Through a peace process hosted by Gabon and the presence of a small peacekeeping force, African neighbors attempted to contain these problems and nudge the CAR towards a consensual domestic settlement. In January this year a respected human rights lawyer, Nicolas Tiangaye, was appointed as a neutral prime minister.
But some faction leaders stayed out of this peace process, combining their forces to launch a military campaign to depose Bozizé. As this rebel movement, Seleka, advanced south towards the capital, Bangui, government forces crumbled, while South African troops sent to help Bozizé suffered defeat with heavy casualties.
The president fled and Seleka leader Michel Djotodia proclaimed himself head of state. But almost immediately he found his authority disintegrating.
The kernel of Seleka are native Central Africans, mostly from the country's northern Muslim minority. But many of the rebellion's fighters were foreigners, particularly from Darfur, in Sudan, and from Chad.
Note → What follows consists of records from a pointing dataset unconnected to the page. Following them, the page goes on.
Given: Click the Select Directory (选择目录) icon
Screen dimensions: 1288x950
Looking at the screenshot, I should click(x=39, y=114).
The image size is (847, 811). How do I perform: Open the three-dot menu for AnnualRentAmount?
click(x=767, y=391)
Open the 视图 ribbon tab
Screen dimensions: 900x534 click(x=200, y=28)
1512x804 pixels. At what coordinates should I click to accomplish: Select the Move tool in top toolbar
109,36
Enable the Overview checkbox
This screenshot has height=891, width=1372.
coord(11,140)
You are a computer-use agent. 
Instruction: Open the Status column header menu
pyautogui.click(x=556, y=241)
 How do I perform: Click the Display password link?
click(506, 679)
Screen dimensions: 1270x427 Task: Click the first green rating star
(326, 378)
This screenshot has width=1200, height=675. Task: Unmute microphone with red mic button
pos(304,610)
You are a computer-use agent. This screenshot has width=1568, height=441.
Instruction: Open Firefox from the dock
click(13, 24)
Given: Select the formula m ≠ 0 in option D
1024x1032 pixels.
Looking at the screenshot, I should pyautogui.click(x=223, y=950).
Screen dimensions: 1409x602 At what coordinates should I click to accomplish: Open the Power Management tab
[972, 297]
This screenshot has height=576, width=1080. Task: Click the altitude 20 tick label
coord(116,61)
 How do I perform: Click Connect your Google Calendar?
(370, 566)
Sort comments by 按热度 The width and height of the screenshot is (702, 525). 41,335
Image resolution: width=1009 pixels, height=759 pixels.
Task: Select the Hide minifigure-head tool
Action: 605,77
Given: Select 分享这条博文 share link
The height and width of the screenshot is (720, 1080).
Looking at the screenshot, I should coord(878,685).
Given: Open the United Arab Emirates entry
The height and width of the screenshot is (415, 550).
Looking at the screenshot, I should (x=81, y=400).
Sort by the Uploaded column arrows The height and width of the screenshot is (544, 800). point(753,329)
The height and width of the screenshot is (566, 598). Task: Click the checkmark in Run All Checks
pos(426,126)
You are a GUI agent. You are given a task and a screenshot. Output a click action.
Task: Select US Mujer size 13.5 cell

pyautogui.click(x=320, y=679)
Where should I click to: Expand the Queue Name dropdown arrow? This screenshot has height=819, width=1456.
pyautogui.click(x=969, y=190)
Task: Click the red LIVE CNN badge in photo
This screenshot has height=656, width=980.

They expected to be rewarded for their efforts -- but Djotodia had found no cash to pay them.
Faction commanders turned on the civilian population instead, engaging in months of looting and brutal violence, and seizing local resources such as diamonds -- which are mined in several areas of the CAR.
Their brutality towards the largely Christian population sparked the latter into forming self-defense groups -- who have taken revenge on local Muslim communities with whom they peacefully co-existed before.
Meanwhile, the state has stood by powerless, lacking the military and political means to bring a halt to this deepening crisis -- or the practical resources to help civilians.
It is this spiral of state collapse and spreading violence that the new reinforced African and French deployment hopes to halt.
The opinions expressed in this commentary are solely those of Paul Melly.